───── EXTRACTED RECORDS
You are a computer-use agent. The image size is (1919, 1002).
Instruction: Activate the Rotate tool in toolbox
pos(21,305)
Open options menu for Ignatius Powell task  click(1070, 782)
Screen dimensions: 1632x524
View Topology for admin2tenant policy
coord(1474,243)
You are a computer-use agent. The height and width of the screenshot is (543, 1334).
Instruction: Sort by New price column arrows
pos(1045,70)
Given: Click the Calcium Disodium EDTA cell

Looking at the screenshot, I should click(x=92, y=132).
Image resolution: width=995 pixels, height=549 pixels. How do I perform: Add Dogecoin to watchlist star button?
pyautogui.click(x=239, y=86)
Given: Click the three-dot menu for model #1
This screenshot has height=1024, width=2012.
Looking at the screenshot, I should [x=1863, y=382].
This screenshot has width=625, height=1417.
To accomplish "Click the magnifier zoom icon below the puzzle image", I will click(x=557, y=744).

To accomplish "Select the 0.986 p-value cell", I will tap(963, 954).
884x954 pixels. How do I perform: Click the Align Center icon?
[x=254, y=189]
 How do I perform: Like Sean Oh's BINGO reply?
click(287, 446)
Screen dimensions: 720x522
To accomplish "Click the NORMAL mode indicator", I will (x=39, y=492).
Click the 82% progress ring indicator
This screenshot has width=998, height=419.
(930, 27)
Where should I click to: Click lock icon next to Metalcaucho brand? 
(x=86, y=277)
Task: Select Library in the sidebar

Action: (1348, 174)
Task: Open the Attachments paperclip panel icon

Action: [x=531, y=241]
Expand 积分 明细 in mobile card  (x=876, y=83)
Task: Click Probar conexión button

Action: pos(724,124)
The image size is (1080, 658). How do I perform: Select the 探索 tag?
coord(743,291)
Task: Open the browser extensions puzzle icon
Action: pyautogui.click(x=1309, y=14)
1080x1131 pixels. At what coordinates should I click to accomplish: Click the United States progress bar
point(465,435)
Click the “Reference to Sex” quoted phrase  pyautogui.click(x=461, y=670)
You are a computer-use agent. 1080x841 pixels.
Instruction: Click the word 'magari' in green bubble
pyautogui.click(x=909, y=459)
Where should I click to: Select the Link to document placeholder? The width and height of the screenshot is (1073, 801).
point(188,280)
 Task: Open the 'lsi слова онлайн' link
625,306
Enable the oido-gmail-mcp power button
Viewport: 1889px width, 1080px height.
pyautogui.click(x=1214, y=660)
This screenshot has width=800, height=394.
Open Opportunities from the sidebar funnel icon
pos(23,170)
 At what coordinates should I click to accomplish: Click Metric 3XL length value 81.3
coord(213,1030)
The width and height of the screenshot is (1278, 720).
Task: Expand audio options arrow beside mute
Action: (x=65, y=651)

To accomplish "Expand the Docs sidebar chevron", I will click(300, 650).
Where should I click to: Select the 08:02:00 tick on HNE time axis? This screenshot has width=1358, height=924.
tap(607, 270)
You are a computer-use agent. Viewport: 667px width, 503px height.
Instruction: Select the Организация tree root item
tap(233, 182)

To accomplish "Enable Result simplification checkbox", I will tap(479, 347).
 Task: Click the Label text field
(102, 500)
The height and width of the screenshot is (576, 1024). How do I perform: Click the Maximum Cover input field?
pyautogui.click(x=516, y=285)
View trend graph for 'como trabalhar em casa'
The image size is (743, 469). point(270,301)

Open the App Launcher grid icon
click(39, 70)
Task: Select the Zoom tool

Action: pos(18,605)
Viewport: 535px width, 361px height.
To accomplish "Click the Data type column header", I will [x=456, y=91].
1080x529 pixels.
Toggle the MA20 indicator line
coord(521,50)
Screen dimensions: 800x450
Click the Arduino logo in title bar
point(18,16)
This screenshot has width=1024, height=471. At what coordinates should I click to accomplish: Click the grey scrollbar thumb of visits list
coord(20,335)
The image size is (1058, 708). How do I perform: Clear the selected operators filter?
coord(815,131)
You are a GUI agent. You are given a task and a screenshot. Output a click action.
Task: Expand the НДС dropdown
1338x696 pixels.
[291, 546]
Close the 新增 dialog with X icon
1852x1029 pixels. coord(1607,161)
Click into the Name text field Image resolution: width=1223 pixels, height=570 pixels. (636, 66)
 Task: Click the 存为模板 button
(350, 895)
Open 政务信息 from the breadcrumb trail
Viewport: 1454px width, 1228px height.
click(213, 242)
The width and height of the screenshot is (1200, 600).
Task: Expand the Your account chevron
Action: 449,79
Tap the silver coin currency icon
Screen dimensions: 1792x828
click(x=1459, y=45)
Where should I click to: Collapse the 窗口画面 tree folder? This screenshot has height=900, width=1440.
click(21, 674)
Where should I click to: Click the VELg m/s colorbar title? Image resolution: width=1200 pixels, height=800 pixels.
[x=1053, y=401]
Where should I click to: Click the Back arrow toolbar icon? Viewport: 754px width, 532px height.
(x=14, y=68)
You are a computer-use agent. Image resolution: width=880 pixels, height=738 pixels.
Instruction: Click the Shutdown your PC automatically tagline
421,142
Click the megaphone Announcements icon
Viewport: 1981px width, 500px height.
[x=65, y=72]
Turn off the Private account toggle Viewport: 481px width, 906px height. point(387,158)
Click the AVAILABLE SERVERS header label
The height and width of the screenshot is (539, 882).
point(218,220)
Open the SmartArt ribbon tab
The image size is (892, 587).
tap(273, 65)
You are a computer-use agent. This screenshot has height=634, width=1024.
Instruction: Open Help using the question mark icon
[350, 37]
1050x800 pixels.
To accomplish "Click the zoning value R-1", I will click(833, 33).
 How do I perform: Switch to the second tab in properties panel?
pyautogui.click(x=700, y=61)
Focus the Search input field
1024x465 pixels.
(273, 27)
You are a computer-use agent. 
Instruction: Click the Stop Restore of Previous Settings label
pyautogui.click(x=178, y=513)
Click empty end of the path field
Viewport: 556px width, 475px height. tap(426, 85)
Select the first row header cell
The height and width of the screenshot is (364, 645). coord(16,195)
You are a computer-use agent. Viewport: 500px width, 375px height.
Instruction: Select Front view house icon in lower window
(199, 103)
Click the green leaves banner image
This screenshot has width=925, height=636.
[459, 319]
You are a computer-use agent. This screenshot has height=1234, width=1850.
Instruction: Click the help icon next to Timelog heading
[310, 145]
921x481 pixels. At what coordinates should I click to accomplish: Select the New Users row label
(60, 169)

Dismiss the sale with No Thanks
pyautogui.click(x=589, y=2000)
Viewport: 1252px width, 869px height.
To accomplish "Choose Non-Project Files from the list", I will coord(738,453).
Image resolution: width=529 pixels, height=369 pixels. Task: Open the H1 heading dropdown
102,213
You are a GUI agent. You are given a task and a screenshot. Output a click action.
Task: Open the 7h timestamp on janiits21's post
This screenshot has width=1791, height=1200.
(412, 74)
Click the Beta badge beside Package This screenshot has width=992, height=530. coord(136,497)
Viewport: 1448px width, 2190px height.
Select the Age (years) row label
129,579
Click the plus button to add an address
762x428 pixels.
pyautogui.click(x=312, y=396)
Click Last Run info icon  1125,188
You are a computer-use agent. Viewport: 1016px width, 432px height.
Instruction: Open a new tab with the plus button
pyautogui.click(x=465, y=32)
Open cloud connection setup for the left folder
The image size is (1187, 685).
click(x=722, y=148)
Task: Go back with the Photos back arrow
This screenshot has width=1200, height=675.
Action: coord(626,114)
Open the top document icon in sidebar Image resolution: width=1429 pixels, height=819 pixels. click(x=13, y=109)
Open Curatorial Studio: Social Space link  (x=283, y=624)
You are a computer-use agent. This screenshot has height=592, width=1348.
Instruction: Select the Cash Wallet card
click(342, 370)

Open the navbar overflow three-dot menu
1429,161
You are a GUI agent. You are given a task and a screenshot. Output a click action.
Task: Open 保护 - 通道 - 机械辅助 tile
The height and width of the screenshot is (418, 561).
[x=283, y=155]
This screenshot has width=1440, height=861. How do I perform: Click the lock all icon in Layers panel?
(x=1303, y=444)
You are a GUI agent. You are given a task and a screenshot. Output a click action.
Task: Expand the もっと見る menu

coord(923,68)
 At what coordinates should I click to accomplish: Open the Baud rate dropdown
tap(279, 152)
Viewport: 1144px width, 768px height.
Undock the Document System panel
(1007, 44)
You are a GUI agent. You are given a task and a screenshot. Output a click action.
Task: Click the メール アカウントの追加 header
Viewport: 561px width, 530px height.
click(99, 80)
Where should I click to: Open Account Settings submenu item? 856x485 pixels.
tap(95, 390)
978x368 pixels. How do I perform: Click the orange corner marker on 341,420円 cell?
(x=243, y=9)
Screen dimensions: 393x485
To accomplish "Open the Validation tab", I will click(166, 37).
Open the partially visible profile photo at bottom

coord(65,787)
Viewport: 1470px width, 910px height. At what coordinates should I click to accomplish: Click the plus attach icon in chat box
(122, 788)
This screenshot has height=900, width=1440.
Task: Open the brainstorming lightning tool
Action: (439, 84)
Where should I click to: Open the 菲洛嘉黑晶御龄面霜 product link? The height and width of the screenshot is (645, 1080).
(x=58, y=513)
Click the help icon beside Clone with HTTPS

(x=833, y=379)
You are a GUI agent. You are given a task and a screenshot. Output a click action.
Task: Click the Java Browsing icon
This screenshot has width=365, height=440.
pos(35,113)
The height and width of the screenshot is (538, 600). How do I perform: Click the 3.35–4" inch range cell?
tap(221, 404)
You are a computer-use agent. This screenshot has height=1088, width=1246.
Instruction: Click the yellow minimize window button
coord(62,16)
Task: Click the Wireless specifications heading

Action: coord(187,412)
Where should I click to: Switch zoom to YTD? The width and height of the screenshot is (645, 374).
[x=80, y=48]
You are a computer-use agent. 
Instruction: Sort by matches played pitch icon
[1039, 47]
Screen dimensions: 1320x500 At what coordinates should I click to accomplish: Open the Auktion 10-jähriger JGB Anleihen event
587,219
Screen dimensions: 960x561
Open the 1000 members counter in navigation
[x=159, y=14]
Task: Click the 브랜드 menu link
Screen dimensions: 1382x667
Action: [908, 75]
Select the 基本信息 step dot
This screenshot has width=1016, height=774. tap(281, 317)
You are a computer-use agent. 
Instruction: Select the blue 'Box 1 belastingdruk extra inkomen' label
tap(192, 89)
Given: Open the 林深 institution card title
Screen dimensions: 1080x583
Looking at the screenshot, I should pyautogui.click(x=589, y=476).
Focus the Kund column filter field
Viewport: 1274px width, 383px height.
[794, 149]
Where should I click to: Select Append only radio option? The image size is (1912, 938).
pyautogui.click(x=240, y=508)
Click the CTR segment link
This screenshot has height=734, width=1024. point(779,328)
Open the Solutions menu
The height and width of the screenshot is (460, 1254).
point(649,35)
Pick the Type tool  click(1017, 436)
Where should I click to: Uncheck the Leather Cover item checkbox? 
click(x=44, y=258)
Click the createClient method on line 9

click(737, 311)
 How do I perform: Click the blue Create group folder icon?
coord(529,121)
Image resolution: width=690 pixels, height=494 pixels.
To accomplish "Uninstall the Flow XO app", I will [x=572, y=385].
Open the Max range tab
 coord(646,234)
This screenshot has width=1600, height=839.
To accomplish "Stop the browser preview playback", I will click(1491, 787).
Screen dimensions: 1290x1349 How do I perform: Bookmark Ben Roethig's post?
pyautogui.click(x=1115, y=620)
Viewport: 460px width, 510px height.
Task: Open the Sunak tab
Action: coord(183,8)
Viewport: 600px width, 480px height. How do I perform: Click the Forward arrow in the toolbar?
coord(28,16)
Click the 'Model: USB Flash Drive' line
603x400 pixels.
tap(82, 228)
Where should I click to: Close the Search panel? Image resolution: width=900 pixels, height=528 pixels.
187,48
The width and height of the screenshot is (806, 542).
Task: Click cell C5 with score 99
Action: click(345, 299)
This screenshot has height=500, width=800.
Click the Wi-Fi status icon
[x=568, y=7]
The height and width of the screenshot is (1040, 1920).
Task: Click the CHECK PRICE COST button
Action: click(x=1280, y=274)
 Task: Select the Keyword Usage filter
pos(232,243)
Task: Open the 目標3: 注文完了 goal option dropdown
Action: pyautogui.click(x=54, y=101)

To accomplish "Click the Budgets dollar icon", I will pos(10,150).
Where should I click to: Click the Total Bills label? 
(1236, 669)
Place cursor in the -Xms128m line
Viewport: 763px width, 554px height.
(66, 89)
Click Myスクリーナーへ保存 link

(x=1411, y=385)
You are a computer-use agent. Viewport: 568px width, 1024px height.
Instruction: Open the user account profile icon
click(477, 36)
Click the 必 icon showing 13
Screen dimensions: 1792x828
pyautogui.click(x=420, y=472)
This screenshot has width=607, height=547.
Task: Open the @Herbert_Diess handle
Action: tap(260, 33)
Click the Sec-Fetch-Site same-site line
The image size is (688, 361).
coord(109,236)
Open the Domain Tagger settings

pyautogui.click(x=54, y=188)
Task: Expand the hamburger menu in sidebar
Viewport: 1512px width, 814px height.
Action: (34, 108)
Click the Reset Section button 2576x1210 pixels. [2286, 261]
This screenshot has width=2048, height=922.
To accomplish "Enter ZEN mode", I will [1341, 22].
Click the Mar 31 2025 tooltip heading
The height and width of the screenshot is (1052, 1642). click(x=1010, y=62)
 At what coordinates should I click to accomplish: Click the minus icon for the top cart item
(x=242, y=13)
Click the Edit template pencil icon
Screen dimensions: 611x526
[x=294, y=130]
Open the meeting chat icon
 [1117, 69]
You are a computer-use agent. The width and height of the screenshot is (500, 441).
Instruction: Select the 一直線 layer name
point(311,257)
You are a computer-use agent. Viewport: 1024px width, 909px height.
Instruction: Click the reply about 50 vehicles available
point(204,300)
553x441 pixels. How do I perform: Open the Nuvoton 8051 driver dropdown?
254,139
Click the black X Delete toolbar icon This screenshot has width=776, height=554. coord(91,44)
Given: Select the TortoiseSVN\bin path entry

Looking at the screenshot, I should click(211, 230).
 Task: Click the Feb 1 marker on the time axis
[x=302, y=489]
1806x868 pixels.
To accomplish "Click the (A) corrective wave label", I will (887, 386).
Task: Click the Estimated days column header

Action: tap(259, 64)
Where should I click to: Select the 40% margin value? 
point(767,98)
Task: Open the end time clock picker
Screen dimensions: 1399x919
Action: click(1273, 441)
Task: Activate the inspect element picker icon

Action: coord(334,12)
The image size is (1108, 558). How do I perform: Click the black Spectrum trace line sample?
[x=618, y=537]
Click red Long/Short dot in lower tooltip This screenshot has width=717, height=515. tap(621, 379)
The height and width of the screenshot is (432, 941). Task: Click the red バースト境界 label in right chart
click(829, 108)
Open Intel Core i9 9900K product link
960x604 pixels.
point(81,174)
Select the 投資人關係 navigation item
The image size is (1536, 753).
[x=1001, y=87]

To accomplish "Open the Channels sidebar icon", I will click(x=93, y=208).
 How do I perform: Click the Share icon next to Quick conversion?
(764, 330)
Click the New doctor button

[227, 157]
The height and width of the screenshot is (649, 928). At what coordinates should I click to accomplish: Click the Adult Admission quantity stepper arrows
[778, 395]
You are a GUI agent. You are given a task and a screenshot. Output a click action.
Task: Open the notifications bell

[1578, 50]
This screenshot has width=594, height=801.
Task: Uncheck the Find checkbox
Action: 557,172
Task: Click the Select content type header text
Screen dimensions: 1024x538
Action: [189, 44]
──────────
**WHAT IS BEING ASKED**
Take every line above where "Enable" appears and copy it.

**SOLUTION FOR THIS EXERCISE**
Enable the oido-gmail-mcp power button
To accomplish "Enable Result simplification checkbox", I will tap(479, 347).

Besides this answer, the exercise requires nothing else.